If Google declares a device to be "EOL" this simply means that you no longer receive device and security updates.

Therefore your Android devices will not stop working, however after the point of EOL the chance of a security vulnerability that allows to attack you and your data will continuously raise.

However as Google devices can be unlocked easily you don't have to accept this. Unlocking the bootloader allows you to install an OS that does not come from Google, like LineageOS (warning: unlocking will erase all user data). The first Pixel (code name "sailfish") is a supported device by LineageOS. Therefore you can download and install LineageOS on your device and again receive updates until LineageOS also drops support for your device.

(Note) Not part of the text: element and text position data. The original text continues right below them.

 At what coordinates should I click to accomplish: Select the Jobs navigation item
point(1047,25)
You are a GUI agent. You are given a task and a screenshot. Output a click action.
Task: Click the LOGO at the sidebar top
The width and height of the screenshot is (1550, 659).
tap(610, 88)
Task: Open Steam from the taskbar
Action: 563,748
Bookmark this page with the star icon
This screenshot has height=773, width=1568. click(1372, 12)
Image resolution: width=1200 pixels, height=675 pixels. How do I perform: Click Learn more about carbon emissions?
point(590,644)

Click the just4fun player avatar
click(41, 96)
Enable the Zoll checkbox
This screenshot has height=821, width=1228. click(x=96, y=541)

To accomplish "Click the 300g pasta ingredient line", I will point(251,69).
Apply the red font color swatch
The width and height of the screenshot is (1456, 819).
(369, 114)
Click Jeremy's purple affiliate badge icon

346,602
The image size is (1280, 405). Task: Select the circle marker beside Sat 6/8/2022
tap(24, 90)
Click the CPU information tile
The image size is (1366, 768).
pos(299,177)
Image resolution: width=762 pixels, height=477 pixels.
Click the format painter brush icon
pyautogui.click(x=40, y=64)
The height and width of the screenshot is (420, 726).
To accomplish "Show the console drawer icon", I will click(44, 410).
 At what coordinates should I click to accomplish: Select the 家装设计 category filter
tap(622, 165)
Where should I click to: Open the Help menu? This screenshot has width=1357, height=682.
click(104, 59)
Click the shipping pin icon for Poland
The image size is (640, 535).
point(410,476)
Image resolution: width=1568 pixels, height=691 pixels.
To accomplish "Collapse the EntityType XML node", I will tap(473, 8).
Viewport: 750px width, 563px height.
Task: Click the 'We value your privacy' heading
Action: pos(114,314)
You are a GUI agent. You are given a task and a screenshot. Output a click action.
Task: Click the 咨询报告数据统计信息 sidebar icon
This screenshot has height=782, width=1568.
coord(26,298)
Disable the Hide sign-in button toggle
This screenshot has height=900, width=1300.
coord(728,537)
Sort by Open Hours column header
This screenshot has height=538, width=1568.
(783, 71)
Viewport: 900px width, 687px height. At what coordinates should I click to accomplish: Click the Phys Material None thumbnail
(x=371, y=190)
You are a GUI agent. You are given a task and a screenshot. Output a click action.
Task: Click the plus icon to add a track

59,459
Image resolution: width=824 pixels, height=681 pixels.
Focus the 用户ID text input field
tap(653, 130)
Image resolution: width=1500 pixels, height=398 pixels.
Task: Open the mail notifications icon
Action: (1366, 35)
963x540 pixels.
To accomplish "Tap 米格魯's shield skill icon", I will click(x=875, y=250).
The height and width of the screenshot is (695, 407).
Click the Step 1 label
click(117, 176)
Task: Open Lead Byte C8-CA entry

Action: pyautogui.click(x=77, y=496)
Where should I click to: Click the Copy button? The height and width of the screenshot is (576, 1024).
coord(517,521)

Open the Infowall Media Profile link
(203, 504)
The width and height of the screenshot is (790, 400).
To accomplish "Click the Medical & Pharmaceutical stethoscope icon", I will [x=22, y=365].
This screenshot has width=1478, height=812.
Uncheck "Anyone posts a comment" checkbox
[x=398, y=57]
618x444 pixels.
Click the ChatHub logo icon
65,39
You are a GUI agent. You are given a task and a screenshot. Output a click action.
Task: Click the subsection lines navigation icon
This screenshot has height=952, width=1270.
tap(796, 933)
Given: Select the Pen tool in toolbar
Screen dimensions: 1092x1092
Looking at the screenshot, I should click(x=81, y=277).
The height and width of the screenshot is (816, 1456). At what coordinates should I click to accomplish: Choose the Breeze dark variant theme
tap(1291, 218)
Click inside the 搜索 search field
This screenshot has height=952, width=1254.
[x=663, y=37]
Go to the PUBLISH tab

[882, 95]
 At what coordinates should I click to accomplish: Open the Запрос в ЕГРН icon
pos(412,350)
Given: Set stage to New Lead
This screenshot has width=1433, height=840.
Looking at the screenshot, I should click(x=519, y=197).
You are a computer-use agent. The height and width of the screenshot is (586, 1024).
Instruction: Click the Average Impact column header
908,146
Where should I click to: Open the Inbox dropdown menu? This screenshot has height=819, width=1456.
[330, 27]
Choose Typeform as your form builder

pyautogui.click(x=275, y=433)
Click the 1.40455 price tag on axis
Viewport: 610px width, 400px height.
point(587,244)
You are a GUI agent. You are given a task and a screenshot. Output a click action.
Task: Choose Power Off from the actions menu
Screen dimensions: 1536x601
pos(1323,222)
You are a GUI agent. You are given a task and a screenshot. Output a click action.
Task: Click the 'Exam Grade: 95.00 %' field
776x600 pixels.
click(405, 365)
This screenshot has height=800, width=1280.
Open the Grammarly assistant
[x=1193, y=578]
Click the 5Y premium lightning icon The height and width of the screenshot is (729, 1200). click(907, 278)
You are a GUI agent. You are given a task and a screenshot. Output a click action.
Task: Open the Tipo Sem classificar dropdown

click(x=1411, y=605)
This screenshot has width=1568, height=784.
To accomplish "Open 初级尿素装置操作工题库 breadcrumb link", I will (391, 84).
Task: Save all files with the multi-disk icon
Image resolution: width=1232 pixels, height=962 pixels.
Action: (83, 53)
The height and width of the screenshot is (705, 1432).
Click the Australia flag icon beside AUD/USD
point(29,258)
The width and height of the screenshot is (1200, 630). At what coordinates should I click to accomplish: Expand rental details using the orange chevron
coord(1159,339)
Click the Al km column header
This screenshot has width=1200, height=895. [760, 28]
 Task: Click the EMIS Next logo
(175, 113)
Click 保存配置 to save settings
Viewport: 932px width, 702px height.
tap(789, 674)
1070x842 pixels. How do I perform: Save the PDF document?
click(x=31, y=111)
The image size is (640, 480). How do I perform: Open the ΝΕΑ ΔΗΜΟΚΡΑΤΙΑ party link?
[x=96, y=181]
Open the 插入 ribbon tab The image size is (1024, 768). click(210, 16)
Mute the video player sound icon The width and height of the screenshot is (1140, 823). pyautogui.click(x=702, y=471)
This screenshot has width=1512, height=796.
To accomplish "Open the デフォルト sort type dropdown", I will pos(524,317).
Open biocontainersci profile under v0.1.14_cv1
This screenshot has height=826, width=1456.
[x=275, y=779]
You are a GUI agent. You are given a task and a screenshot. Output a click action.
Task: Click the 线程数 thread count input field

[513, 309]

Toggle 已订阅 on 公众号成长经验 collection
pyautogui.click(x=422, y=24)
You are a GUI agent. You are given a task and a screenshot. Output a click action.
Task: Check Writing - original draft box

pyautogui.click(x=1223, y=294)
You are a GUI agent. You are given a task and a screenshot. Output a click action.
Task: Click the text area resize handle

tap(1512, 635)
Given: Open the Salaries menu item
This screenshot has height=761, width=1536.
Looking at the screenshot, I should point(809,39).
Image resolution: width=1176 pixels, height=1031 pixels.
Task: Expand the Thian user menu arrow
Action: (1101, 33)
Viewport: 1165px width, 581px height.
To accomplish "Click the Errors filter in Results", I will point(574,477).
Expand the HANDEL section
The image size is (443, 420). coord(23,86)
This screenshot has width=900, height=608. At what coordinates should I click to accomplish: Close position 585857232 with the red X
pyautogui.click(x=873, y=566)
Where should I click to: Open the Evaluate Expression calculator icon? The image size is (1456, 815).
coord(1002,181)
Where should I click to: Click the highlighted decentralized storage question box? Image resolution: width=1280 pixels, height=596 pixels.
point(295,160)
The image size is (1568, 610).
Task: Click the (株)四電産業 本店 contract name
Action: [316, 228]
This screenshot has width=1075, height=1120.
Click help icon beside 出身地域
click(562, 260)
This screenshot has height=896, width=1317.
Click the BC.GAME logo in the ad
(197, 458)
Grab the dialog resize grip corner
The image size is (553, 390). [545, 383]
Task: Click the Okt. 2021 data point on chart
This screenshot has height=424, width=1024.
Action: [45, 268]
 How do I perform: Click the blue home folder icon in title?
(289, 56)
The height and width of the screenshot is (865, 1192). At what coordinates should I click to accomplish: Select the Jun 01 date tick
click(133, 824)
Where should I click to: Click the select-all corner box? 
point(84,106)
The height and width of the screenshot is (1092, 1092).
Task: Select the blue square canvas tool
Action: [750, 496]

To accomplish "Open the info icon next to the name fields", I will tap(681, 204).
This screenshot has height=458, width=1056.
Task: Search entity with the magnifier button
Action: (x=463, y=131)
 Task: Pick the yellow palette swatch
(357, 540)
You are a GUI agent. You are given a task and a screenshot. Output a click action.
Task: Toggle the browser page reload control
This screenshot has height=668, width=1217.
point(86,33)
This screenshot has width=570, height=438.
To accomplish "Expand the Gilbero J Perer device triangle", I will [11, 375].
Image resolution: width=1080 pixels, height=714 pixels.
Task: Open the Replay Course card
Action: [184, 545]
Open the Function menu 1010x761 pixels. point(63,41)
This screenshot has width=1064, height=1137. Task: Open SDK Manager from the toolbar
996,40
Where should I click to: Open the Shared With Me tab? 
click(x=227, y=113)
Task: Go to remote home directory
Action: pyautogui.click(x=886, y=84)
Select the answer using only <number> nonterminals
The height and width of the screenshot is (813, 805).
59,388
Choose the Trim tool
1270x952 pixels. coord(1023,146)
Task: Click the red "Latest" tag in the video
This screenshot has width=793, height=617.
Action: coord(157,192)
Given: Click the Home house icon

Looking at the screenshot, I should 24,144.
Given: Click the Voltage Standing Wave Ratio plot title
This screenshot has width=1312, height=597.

But there are also some draw backs of unlocking and installing LinegeOS: Some device assume that LineageOS devices are rooted and therefore insecure (they just assume that in general, independendently of the reality). Therefore apps like GooglePay may refuse to work.

  • 1
    How long does Lineage OS tend to support devices? Historically speaking, since I know its open source.
    – FuzzyChef
    Commented Nov 5, 2019 at 18:10
  • 3
    @FuzzyChef That depends on the people maintaining the software for each device. The more popular a device (and long-living it is) the longer it stays in support. The Pixel seems to be still popular, as it has two maintainers. The Nexus 5x (which AFAIK was also very popular) on the other hand is no longer supported for quite a while.
    – Robert
    Commented Nov 5, 2019 at 18:14
  • 2
    @FuzzyChef The 5x probably lost support because the awful hardware has killed everyone's phone. The Samsung s5 has had incredible support because it is indestructible.
    – Qwertie
    Commented Nov 6, 2019 at 6:14
  • A modern rooting method such as Magisk will generally re-enable apps that require SafetyNet, such as Google Pay or your bank's app. This is how I use Google Pay on my rooted LineageOS. Commented Nov 8, 2019 at 6:52
  • @Michael: SafetyNet bases on comparing the system fingerprint with those from Google database, hence the SafetyNet check will fail by definition. Please note that my answer was on custom ROMS without root. Therefore Magisk is not an option. The apps detect a custom ROM and assume it is rooted even if it is not.
    – Robert
    Commented Nov 8, 2019 at 11:09

In reality, i'd say a few years until it loses his usefulness. I have a 2 old phones that still work if plugged in, but a lot of the apps now fail because the API endpoints changed. Google maps won't load any maps or autocomplete searches, and only shows me a dot on a grey screen if GPS is turned on. YouTube videos wont play anymore, neither with the official app nor via browser. I think the webbrowser has some issues with SSL certificates that are now required everywhere. In the best case you get a message to update your software, but then the google PlayStore tells you that the latest app version is not supported by your android version.

The hardware, phone and text messages might still be working in 10 years, but eventually your apps wont be supported anymore.


In one respect it became a potential brick the day after your warranty ended, as it'd doubtless be uneconomical to repair. But it's not going to get 'turned off'. It'll work until it breaks.

I have a Pixel C with unresponsive screen. Effectively a brick. Pity. It was a nice machine.